Atravessou a rua correndo, apertando o pedaço de papel bastante amassado na mão calejada: Rua das Oliveiras, 59, apartamento 6. Sabia que o cara morava sozinho. A ordem era para entrar e moer ele de pancada, sem dó.
Chegou. Do outro lado da calçada, o prédio, a guarita de porteiro e o próprio, parado no portão de entrada.
Lembra-se: é só prá assustar.
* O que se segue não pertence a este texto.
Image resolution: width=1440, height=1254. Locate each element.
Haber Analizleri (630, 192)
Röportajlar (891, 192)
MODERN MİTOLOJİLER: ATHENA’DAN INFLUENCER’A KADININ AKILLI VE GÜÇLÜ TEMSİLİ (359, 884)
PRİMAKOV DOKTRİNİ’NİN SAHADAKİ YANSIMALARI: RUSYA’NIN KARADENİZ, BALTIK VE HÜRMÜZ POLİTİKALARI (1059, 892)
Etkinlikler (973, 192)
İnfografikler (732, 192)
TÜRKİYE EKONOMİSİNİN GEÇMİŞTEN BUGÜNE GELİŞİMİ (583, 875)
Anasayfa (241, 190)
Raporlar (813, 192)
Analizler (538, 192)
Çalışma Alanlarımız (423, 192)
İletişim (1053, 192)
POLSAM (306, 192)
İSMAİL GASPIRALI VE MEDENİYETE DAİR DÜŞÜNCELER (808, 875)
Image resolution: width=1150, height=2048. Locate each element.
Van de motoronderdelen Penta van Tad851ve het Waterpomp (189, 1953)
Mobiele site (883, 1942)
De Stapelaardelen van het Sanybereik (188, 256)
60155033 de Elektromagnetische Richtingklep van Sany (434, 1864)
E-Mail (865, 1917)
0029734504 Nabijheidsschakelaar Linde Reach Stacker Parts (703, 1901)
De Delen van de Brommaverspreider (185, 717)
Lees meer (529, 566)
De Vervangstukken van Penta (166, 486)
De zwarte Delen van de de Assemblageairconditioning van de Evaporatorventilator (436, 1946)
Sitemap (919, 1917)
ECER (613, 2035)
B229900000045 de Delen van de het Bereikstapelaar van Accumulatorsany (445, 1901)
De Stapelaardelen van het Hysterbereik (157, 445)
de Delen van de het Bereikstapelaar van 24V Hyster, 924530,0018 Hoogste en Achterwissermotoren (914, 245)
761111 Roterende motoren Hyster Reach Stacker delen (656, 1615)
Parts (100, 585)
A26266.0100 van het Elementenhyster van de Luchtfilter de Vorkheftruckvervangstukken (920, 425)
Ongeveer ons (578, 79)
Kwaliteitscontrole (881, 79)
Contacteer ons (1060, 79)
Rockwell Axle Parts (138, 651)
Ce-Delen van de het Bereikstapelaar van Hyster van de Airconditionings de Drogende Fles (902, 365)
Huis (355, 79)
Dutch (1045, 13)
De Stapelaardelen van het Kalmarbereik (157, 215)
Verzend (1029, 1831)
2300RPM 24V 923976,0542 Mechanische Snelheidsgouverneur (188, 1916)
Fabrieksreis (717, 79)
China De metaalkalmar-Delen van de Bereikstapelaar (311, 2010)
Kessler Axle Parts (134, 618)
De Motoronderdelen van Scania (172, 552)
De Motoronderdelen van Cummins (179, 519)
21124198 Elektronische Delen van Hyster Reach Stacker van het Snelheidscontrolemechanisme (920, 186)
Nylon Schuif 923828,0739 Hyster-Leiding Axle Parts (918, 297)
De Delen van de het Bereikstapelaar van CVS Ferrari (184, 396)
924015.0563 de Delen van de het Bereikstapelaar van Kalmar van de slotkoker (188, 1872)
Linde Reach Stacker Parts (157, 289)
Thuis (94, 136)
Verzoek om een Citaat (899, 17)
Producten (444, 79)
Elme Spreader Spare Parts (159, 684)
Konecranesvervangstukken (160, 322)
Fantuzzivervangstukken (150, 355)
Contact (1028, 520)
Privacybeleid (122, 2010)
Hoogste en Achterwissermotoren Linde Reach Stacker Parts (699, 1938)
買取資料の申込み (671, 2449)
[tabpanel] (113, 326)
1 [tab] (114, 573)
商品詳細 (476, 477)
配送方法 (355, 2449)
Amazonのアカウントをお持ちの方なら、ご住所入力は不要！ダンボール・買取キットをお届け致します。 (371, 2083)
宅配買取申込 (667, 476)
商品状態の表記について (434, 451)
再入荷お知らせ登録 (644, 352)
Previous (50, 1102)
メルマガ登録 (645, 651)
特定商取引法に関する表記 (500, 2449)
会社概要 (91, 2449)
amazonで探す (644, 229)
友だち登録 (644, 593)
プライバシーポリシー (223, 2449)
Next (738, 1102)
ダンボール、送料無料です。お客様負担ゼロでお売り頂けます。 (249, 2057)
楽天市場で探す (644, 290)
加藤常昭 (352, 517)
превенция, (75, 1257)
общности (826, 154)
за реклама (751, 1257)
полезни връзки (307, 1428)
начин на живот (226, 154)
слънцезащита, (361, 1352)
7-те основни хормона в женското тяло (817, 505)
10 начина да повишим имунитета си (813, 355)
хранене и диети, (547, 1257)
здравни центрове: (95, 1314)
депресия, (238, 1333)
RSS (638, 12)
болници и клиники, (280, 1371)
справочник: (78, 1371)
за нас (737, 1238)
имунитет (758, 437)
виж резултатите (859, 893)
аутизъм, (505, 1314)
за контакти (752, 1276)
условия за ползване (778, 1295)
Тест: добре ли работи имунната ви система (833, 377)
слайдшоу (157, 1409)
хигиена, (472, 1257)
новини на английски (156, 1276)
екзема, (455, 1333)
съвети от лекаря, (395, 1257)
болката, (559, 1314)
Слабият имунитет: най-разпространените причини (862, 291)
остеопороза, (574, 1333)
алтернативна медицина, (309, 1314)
O safado deve uma grana violenta pro seu patrão violento. E ele precisa impressionar. Já não bastava o vacilo da última vez, mais uma daquelas e terá que se ver com o cara, frente a frente. Ou adiantar aquele papo com São Pedro.
Uma mulher se aproxima do prédio puxando um pesado carrinho de feira. O funcionário se adianta para ajudá-la. Ele aproveita o instante, atravessa a rua e entra no prédio, esquivo.
Gostaria de fazer outra coisa na vida. Ser jardineiro. Gostava de plantas, as achava bonitas, coloridas. Mas sua mulher acha vaperda de tempo dar tanta atenção pra um vazinho de flor, quando colocaram quatro filhos no mundo. E o trabalho quem lhe arrumou foi o tio Maneco, estimado na comunidade, não podia dar pra trás.
Com o papel ainda na mão, ele pára em frente à porta de número 6, sem olho mágico. Se ajeita, respira fundo, bate duas vezes. De lá de dentro, voz de homem:
- Quem é?
Ele não responde.
- Quem é?
E ele nada. A porta é aberta, e ele entra, invadindo.
- Ei, que porcaria é essa? (...) Não, por favor, não, eu não fiz nada!
No corredor, o som dos socos, e o silêncio.
A porta abre e ele sai, alisando as mãos, vermelhas.
A do elevador abre, e de dentro sai a mulher com o carrinho cheio de compras. Ela se assusta com ele, que lhe segura a porta. Ela sorri agradecida e sai, procurando e tirando as chaves do bolso. Ele desce pelas escadas.
A mulher pára na porta número 6. Pensa em como o seu marido é devagar e inútil dentro de casa. O que de tão importante tem de fazer que ainda não consertou nem o número da porta? Ela inverte o 6 transformando-o em um 9, põe a chave na fechadura, tira, gira a maçaneta e entra, fechando a porta. O número 9 se torna 6 novamente.
Da entrada do prédio, ele ainda consegue ouvir o grito agudo e desesperado de uma mulher, sabe-se lá por qual motivo. Não interessa. Missão cumprida. O chefe ficará feliz.